|
juin
19
|
Les agences de santé publiques européennes ont évalué la présence du staphylococcus aureus et l’implication de sa présence chez les animaux.
La « European Food Safety Authority (EFSA)», le European Centre for Disease Control and Prevention (ECDC) et le European Medicines Agency (EMEA) ont publié un rapport scientifique concernant le staphylococcus aureus résistant à la méthicilline chez les animaux d’élevage, les animaux domestiques et dans la viande.
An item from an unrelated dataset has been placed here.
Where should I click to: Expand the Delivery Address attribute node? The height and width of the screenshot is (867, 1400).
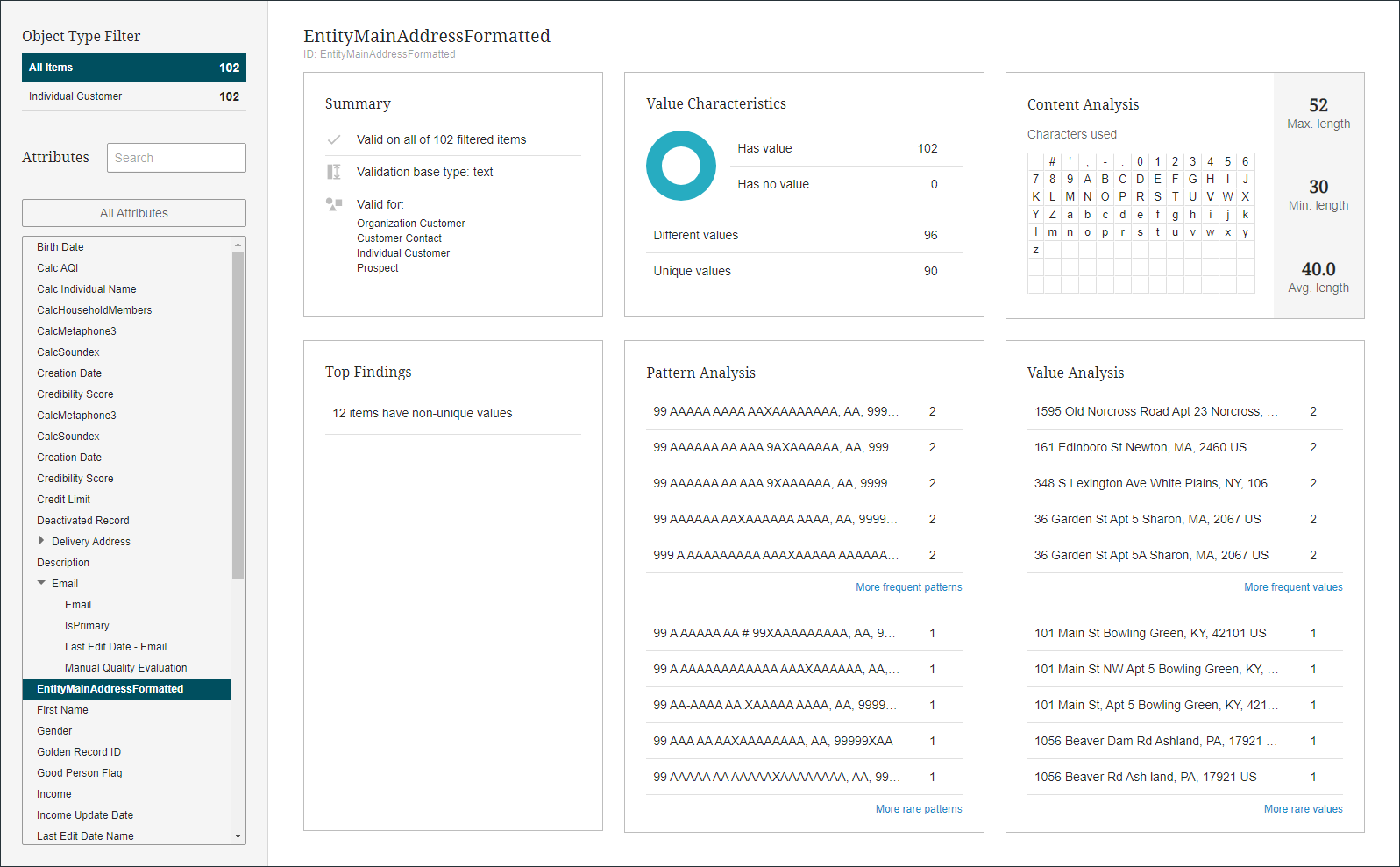pos(41,541)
On a découvert que les animaux destinés à la production de viande comme les porcs, les veaux et les poulets peuvent souvent être porteurs sans symptômes d’une souche de Staphylococcus aureus résistant à la méthicilline (SARM) appelé le CC398. Cependant, bien que la viande puisse être contaminée par le SARM il n’y a pas de preuve que sa consommation ou sa manipulation peuvent entrainer des risques pour les humains. Le rapport note aussi que les personnes qui sont en contacts avec les animaux porteurs du SARM CC398 peuvent être à risque d’infection. Cette souche spécifique de SARM a été parfois associée, quoique rarement, avec des infections de peau graves, des infections de tissus mous, des pneumonies et des bactériémies chez les humains.
Les animaux domestiques peuvent aussi être infectés par le SARM. Les bactéries passent alors des humains aux animaux domestiques pour revenir ensuite aux humains. Tout celà met l’emphase sur l’importance des mesures d’hygiène de base comme le lavage des mains avant et après le contact avec les animaux, et si possible éviter les contacts directs avec les sécrétions nasales, la salive et les plaies.
Les déplacements d’animaux et les contacts entre les animaux vivants et les humains sont probablement un facteur important dans la transmission du SARM, et les mesures les plus efficaces devraient être appliquées directement à la ferme.
On a aussi trouvé que cette souche de SARM est résistante à pratiquement n’importe quel antibiotique du groupe des béta-lactames et très souvent aussi à d’autres antibiotiques. L’usage prudent des antibiotiques devrait être une mesure clé et le monitorage de la consommation d’antibiotiques chez les animaux devrait permettre d’identifier et de limiter leurs utilisations inapropriées. On a aussi recommandé que les médicaments de dernier recours pour le traitement des SARM chez les humains soient interdits chez les animaux. Tout celà pour garantir leur efficacité chez les humains.
Les infections à SARM sont répandues dans plusieurs hôpitaux en Europe et une cause importante d’infections nosocomiales qui peuvent mener à des maladies graves et parfois au décès. Au cours des dernières années un lien a aussi été établi entre entre les infections à SARM chez les animaux et chez les humains. Dans les régions d’Europe où le SARM est retrouvé chez les animaux d’élevage destinés à la consommation humaine, les personnes qui sont en contact avec ces animaux, comme les fermiers, les vétérinaires et leurs familles, sont à risque d’acquérir une infection à SARM.